Alternative Dispute Resolution: Recent Trends And Developments - Part Two of a Two-Part Series
September 11, 2000
Michael J. "Mike" Ranallo- Chicago
Robert W. Vyverberg- Chicago
In the July issue, we discussed the evolution of mandatory alternative dispute resolution (ADR) plans and explained why these plans are so desirable. This article identifies specific guidelines that must be considered before drafting or implementing such a plan.
A Mandatory ADR Plan Should Be Clear and Comprehensive
It is best to have a single document describing everything about the plan. A summary description is also helpful, but it should state that the plan itself controls. If there are separate mediation or arbitration rules, they should be identified and distributed.

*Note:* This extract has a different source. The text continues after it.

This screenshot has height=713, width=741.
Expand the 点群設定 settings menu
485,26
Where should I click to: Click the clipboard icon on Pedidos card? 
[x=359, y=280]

Clearly Identify Plan’s Scope
In most cases, employers want their mandatory ADR plan to be as broad as possible. The plan should specify the statutory and common law claims covered, as well as the limited types of claims that are not covered.
Afford Employees Same Substantive Rights and Remedies that Are Available in a Court of Law
The plan cannot limit substantive rights or remedies. For example, if employees would be entitled to compensatory and punitive damages from a jury if successful in a federal lawsuit, the same damages should be potentially recoverable in proceedings under the plan.
Preserve Due Process Rights
The plan should clearly describe the process that employees must follow. It should allow for reasonable discovery. Both sides should be allowed representation. Arbitrators should be required to issue written decisions, which will be subject to review under the Federal Arbitration Act or a comparable state statute. Finally, employers should utilize a well-respected organization such as the American Arbitration Association to further ensure fairness. Many such organizations have their own due process protocols, which facilitate the involvement of neutral and knowledgeable third parties.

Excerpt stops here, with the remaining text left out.